A Dangerous Damsel (The Countess Scandals) (19 page)

***

Ewan was close to dying. It would be soon now. He’d thought he heard Deidre, and everyone knew you started hearing and seeing things when your time got close. He wouldn’t mind if his imagination conjured up a sight of her before he went. Not yet, though. He still had to figure out how to murder Alastair so she’d be free of him for good.

One benefit to the time they’d spent in this room—Ewan no longer had any reservations about killing the man. Deidre’s former lover was a sadistic bastard, and Ewan would put an end to him by any means necessary with a clean conscience.

Alastair was just about to begin again when there was a knock on the door. He frowned at it as it opened without his permission.

“Alastair, we got a problem.”

“Yes, we do. I don’t recall telling you to enter.”

The man paled.

“What could possibly have robbed you of your manners so completely,” Alastair pondered.

Ewan started to fade out of consciousness. He let his body fall slack against the ropes, causing the chair to creak alarmingly.

“Not quite yet,” Alastair said, pressing into one of the puncture wounds on Ewan’s shoulder.

The pain snapped him awake. Had he died yet? Perhaps next time. There was something he still had to do, though. He had to try to remember what.

“They’re leaving. I mean, they’ve left,” the thug stuttered.

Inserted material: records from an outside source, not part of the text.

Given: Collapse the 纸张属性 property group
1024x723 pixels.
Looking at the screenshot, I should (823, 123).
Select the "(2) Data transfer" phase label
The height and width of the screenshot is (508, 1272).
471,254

Ice blue eyes narrowed. “Who?”

“The new men.”

Alastair set his knife down with deliberate precision. “Why?”

Oh, right. He needed to kill Alastair. It was a shame he didn’t have a knife. That knife would work wonderfully. Unfortunately, he was still tied to a chair. Ewan started slipping under again.

“Dee’s here.”

No.
Her name pulled him back, better than the knife slicing through his skin. She shouldn’t be anywhere near here. She promised she’d stay behind. Ewan strained against the ropes, hoping one of them had weakened enough. They held fast.

“She’s got a whole heap of men outside, and she’s killed Teller,” the messenger said.

Alastair’s fist slammed down, sending the perfectly ordered blades scattering.

Ewan laughed. It hurt his chest, especially the places where his ribs were broken, but he did it anyway. He laughed until he coughed blood and was wheezing in his chair. Of course she hadn’t come alone. Well done, leannain.

“You think this is humorous?” Alastair asked. “You’ll be dead before she can save you.”

Ewan grinned. “As long as yer dead as well.”

“I have no intention of dying.”

“We’ll see,” Ewan wheezed. “She’s got a temper, our Deidre, and it sounds like ye’ve made her very cross.”

Alastair paced the room. On his third circuit, he stopped. He straightened his shirt cuffs and achieved a state of extreme calm. “Nothing is wrong. This is what we wanted to happen.”

“Sir?”

“Retrieving Deidre has always been the goal and now she is here.”

“What about her men, sir?”

“They’re Deidre’s men. Once I have Deidre, they will become my men.”

Ewan would love to know how he intended to manage that.

“Please deliver a message. Deidre must come alone before the hour chimes or I will slit Lord Broch Murdo’s throat from ear to ear.”

No.

Chapter 22

“You can’t,” Tristan argued.

“I can’t not.”

“But he’s—”

“Not going to hurt me,” Deidre interrupted.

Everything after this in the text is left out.